Following a gracious acceptance speech, Tyler spoke frankly backstage when asked about the voting process for the awards. He admitted that while he was "very grateful" for his win, the categorizing of his music as rap is a "backhanded compliment."
"It sucks that whenever we — and I mean guys that look like me — do anything that's genre-bending or that's anything they always put it in a rap or urban category. I don't like that 'urban' word — it's just a politically correct way to say the n-word to me," he said.
The prolific producer and vocalist also called out the Grammys for their treatment of black artists, adding that he would love to be recognized on a more mainstream level and not forever pigeonholed in "urban" categories.
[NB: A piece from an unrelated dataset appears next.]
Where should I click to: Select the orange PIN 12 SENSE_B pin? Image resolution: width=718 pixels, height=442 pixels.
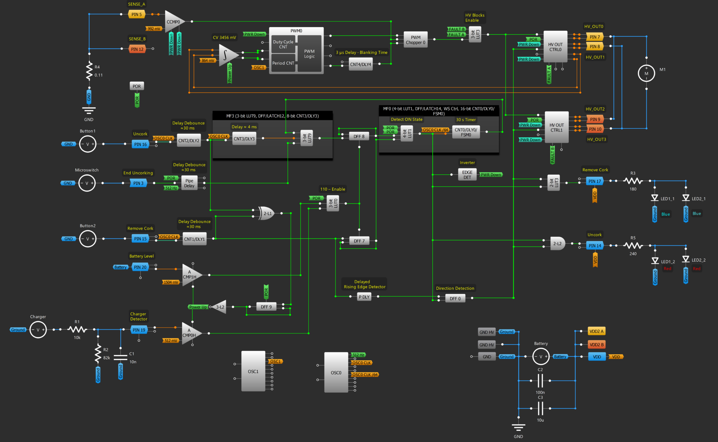coord(137,49)

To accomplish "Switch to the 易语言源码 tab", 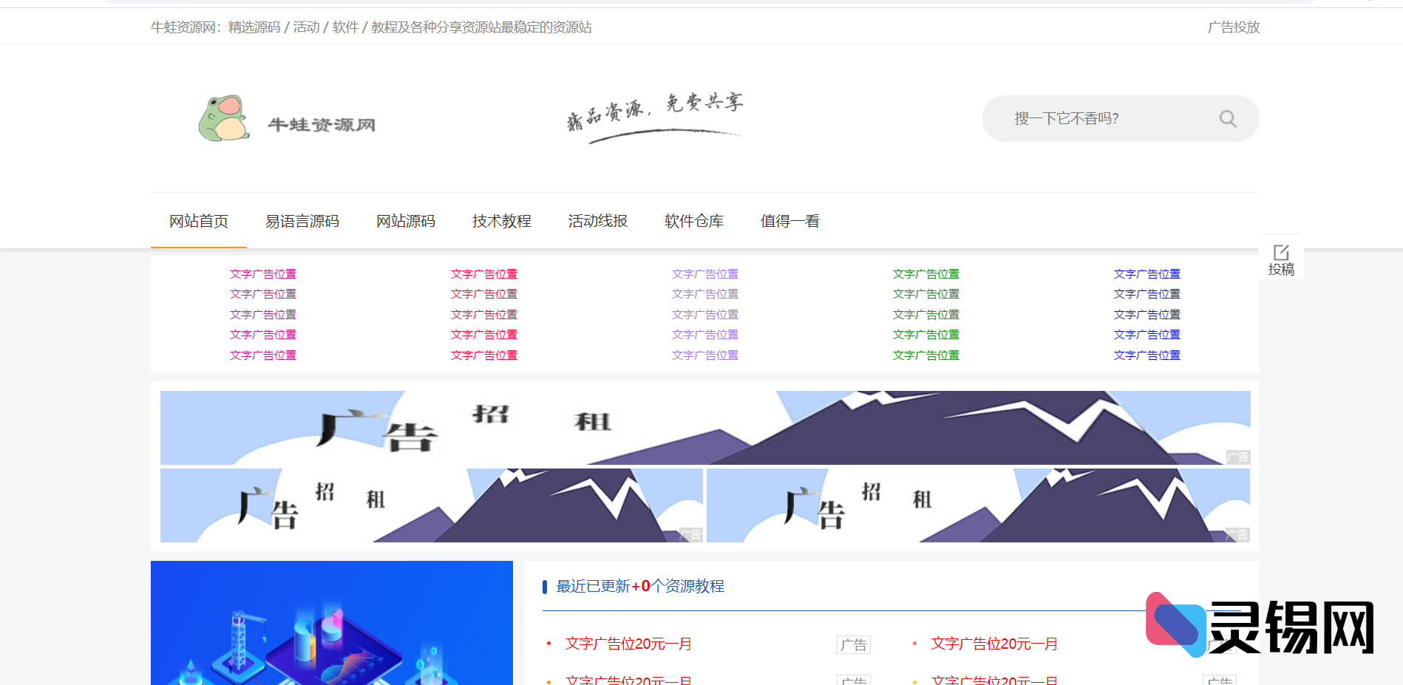I will (302, 221).
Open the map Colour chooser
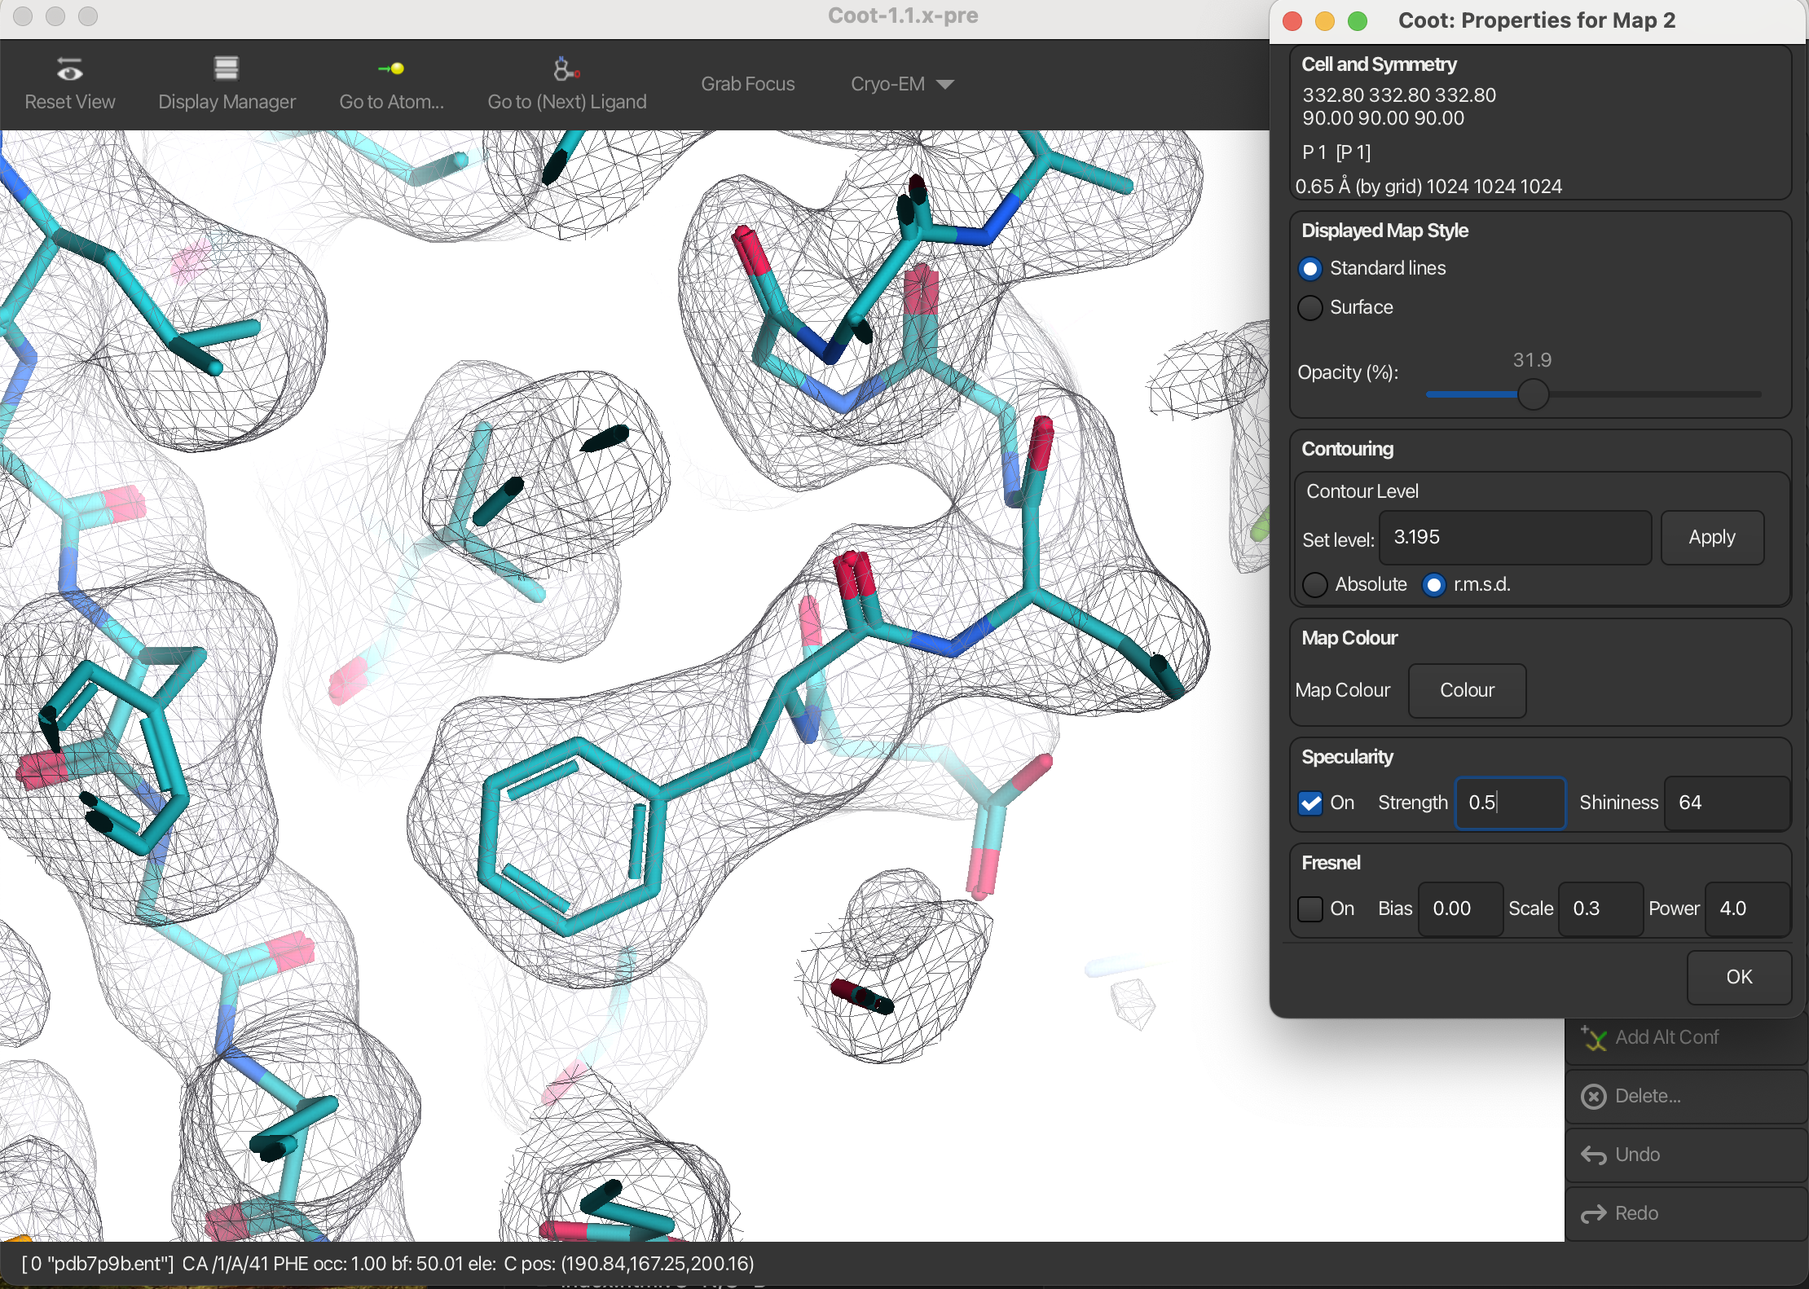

He said: "When I hear that, I'm just like why can't we be in pop? Half of me feels like the rap nomination was just a backhanded compliment. Like, my little cousin wants to play the game. Let's give him the unplugged controller so he can shut up and feel good about it — that's what it felt like a bit."
Tyler is not the first black artist to suggest that the Grammys fail to acknowledge era-defining black artists. Frank Ocean and Kanye West, who have both worked in a range of genres including gospel, pop and R&B, have boycotted the awards in recent years because of perceived racial bias.
Sean "Diddy" Combs aired his own grievances at Clive Davis' annual pre-Grammy gala on Saturday, saying the Recording Academy has never respected black artists.
"Black music has never been respected by the Grammys to the point that it should be. So, right now, in this current situation, it's not a revelation. This thing been going on and it's not just going on in music. It's going on in film. It's going on in sports, It's going on around the world," he said.
The 50-year-old music mogul went on to say that it was silly to allow "institutions that have never had our best interest at heart, to judge us."
Combs then urged artists to take back control. "We need transparency. We need diversity. This is the room that has the power to make the change. It needs to be made. They have to make the changes for us," he said.
A rep for the Recording Academy declined to comment on Combs' remarks. CNN has reached out to the Academy for comment on Tyler's remarks.
Tyler's remarks come as the Recording Academy announced new diversity initiatives to "ensure that the Academy -- and the music business -- is truly representative of artists and their audiences."
Chairman and Interim Chief Executive Officer Harvey Mason Jr. said in his message to Academy members: "The music we create has always reflected the best of ourselves and our world. But what was true of music has historically not been true of the music business as a whole."
"Too often, our industry and Academy have alienated some of our own artists -- in particular, through a lack of diversity that, in many cases, results in a culture that leans towards exclusion rather than inclusion," he added.